*** RECORD EXTRACTS ***

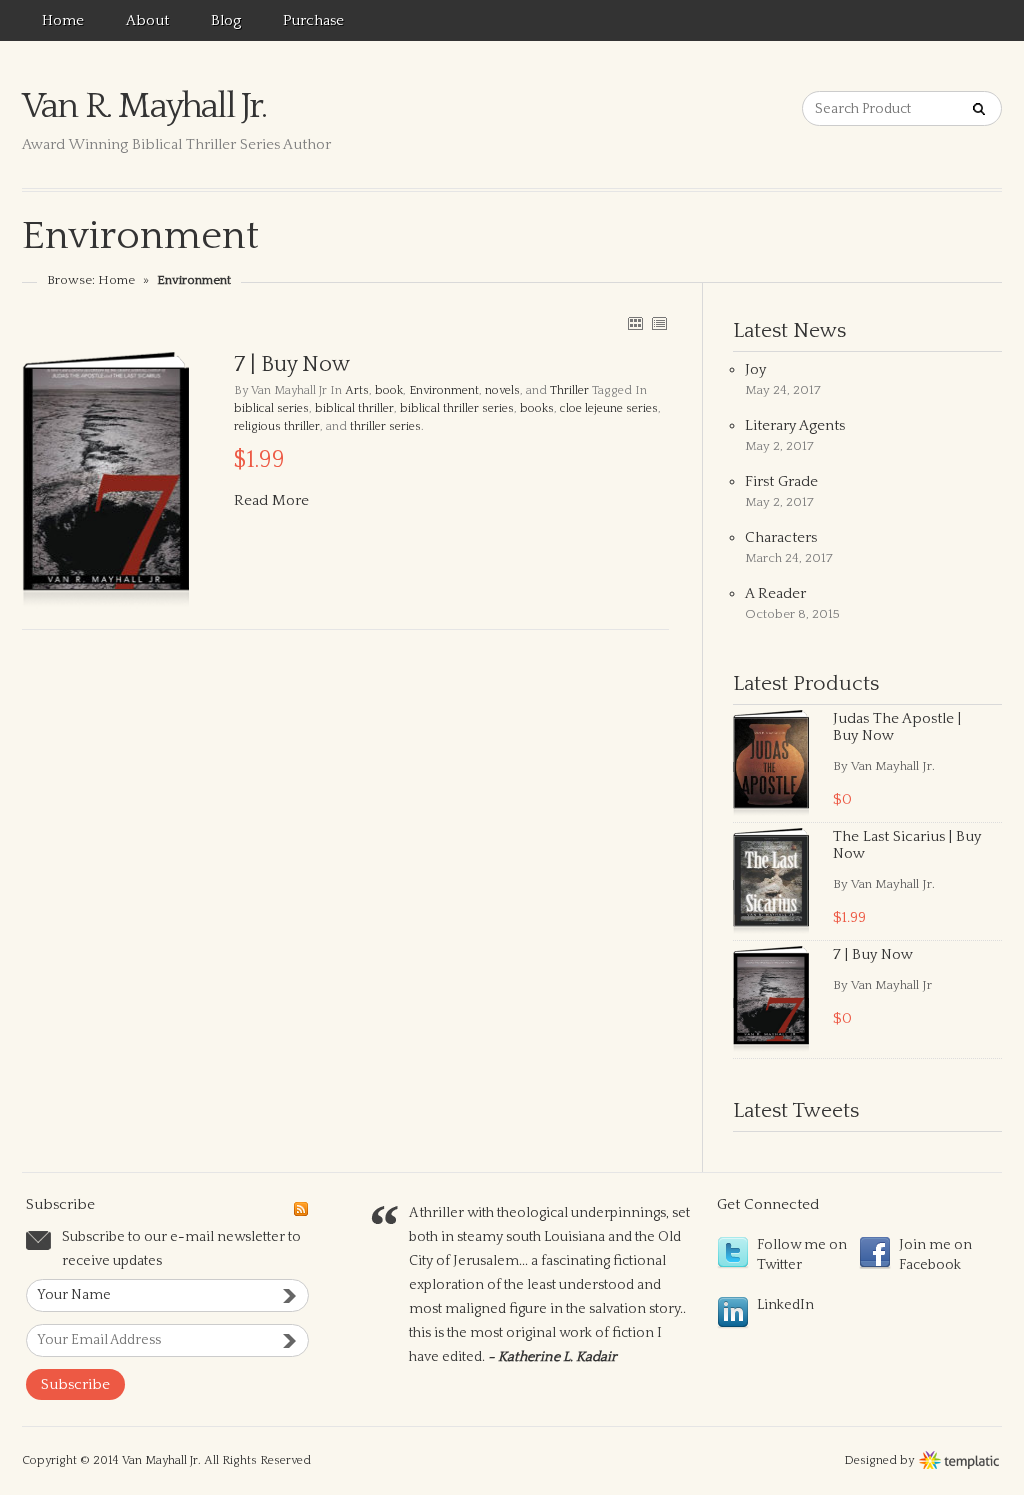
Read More (271, 500)
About (147, 20)
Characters (781, 537)
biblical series (271, 408)
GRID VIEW (635, 323)
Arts (357, 390)
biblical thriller (354, 408)
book (389, 390)
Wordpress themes (959, 1458)
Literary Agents (795, 425)
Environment (444, 390)
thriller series (385, 426)
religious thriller (277, 426)
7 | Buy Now (873, 954)
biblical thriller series (457, 408)
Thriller (569, 390)
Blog (226, 20)
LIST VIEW (659, 323)
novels (502, 390)
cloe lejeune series (609, 408)
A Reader (775, 593)
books (537, 408)
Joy (755, 369)
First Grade (781, 481)
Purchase (313, 20)
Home (63, 20)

*** End of RECORD EXTRACTS ***

YOUR TASK> Print each line, starting with the one that contains "biblical thriller series (457, 408)" and ending with the last line of the data, exactly as it stands and with no other lines.

OUTPUT OF THE EXERCISE>
biblical thriller series (457, 408)
Thriller (569, 390)
Blog (226, 20)
LIST VIEW (659, 323)
novels (502, 390)
cloe lejeune series (609, 408)
A Reader (775, 593)
books (537, 408)
Joy (755, 369)
First Grade (781, 481)
Purchase (313, 20)
Home (63, 20)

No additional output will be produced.